A team of Researchers at Tohoku University have come up with a novel strategy for manipulating chirality of single-walled carbon nanotubes (SWNTs). By applying this method, preferential synthesis of (6,4) SWNTs has been achieved for the first time.
The unique growth mechanism has been explained through comparing experiments and theoretical calculations done with a esearcher from the University of Tokyo.
Chirality-selective synthesis of SWNTs has been a research endeavor for the last twenty years and is still challenging because of the difficulty in manipulating the atomic structure in the one-dimensional material.
Guided by Associate Professor T. Kato, the research team showed predominant synthesis of (6,4) SWNTs by tweaking the oxidation degree of the Co catalyst.

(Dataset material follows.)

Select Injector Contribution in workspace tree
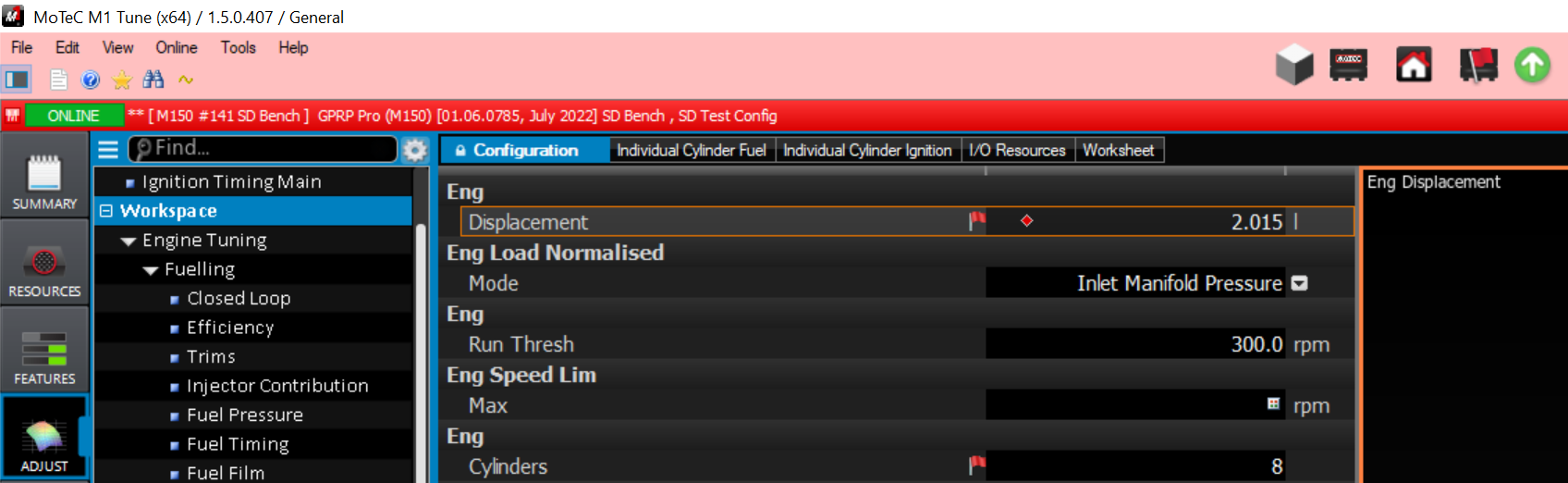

The comprehensive mechanism is examined through a systematic experimental study coupled with first-principle calculations, exposing that the independent control of tube diameter and chiral angle accomplished by altering the binding energy between SWNTs (cap and tube edge) and catalyst causes a radical transition of chirality of SWNTs from (6,5) to (6,4).
Since our approach of independently controlling the diameter and chiral angle can be applied to other chirality species, our results can be useful in achieving the on-demand synthesis of specific-chirality SWNTs. This is necessary for the practical use of SWNTs-based future devices such as ultra-high performance transistors, electrical and optical memories, and various sensor applications.
Associate Professor T. Kato, Tohoku University
Kato added, "High purity synthesis of (6,4) SWNTs can contribute to pushing the study of SWNTs to industrial - especially optoelectrical - applications due to the largest band gap and highest quantum yields of (6,4) SWNTs."
The study findings have been published online on September 11th in Scientific Reports.